[Material shown]

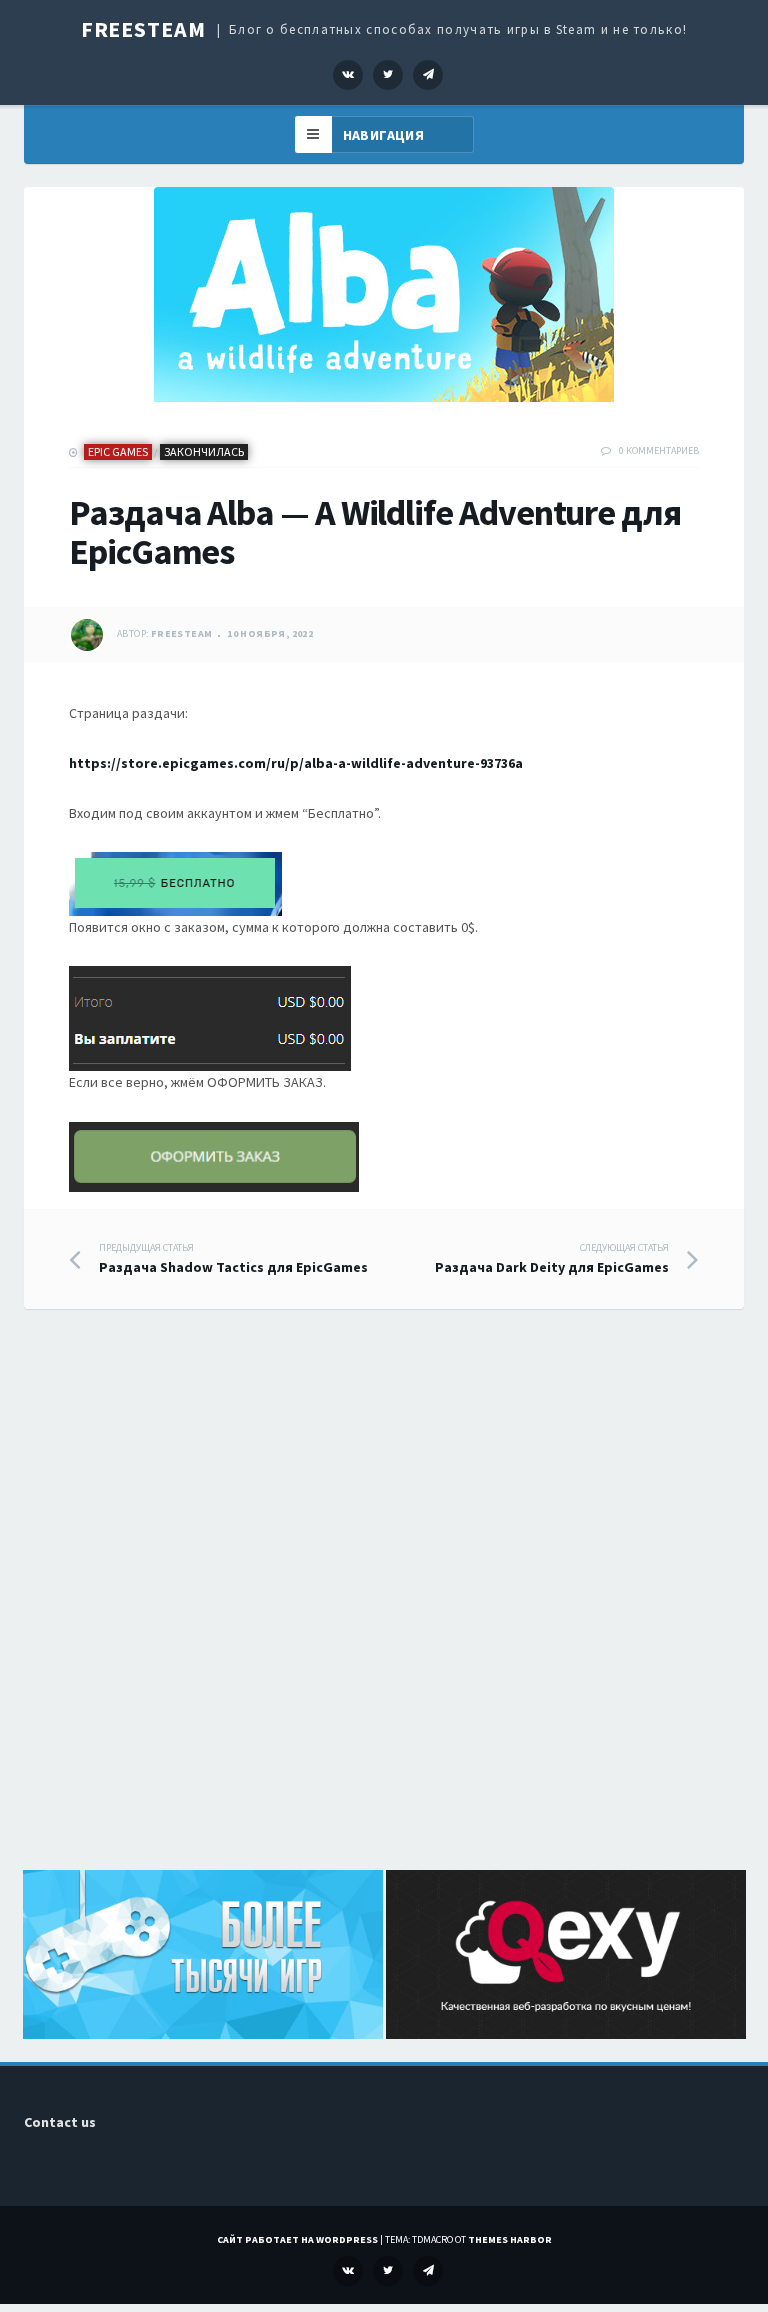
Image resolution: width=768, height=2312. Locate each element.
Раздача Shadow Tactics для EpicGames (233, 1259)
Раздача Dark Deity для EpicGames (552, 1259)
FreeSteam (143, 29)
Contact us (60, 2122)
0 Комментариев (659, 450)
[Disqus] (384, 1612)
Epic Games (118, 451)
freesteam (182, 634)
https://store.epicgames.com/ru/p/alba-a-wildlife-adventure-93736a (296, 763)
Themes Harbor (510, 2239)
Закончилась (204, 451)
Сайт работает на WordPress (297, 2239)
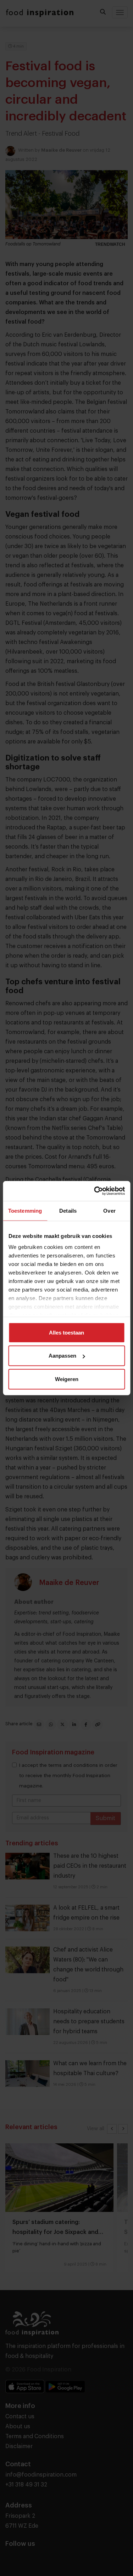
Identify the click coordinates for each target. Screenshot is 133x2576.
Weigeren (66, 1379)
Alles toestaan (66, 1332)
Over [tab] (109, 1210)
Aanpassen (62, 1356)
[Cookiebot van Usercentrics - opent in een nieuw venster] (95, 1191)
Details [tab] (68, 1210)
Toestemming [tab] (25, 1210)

[/Material shown]

Exercise directions: The line containing "[Cookiebot van Usercentrics" and every line after it, up to and including the last line of the records, should be reproduced exactly, with nothing else.

Reply:
[Cookiebot van Usercentrics - opent in een nieuw venster] (95, 1191)
Details [tab] (68, 1210)
Toestemming [tab] (25, 1210)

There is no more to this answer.